Rewrite every line of the records below as a numbered list, omitting blank lines and leaving the pictures out.

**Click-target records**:
◆ ◆ ◆ ◆
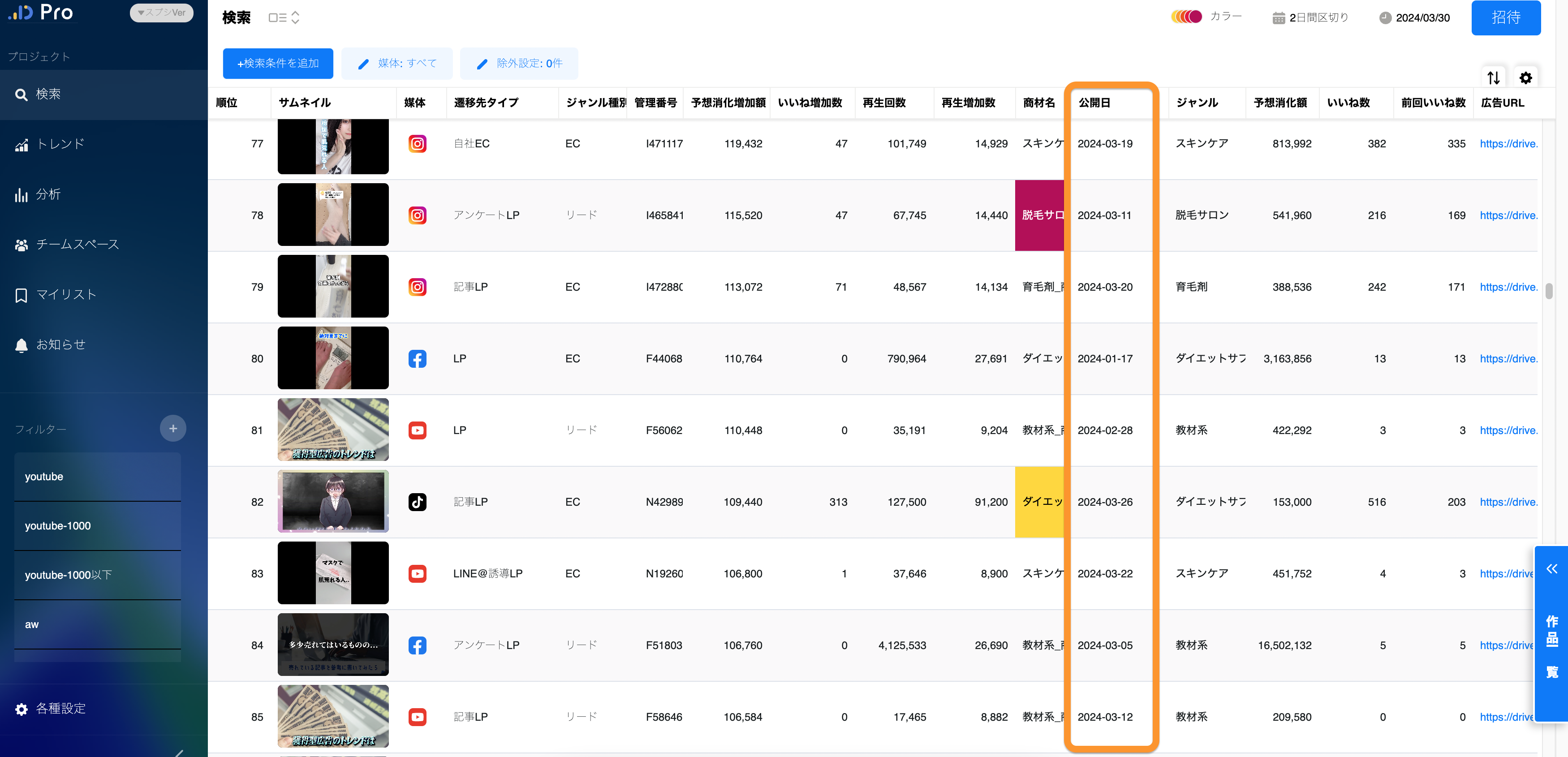Image resolution: width=1568 pixels, height=757 pixels.
Task: Open table settings gear icon
Action: pos(1525,77)
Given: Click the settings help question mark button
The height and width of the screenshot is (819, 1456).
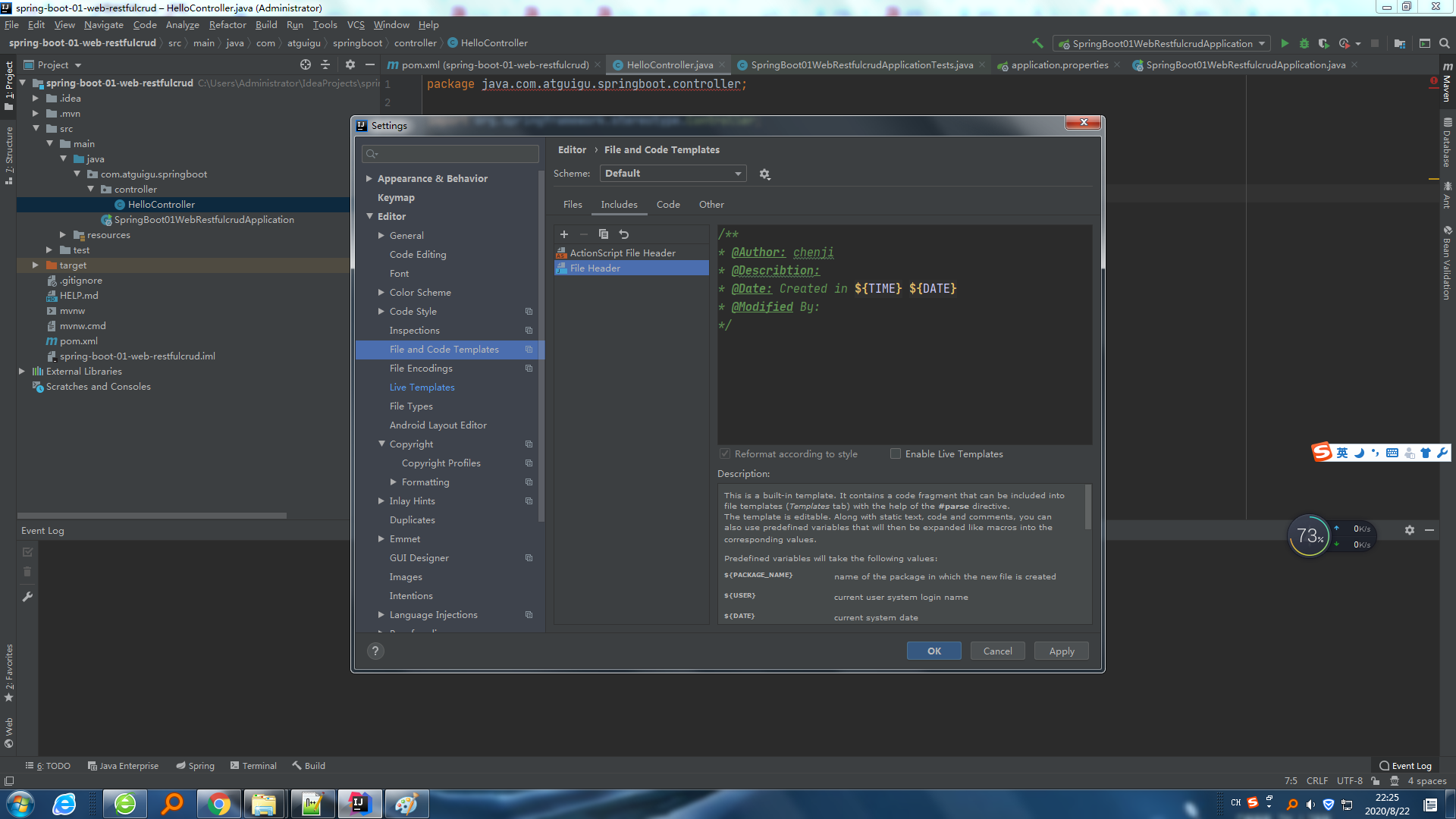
◆ ◆ ◆ ◆
**CORRECT ANSWER**:
1. Image resolution: width=1568 pixels, height=757 pixels.
2. Task: Open table settings gear icon
3. Action: pos(1525,77)
4. Given: Click the settings help question mark button
5. The height and width of the screenshot is (819, 1456).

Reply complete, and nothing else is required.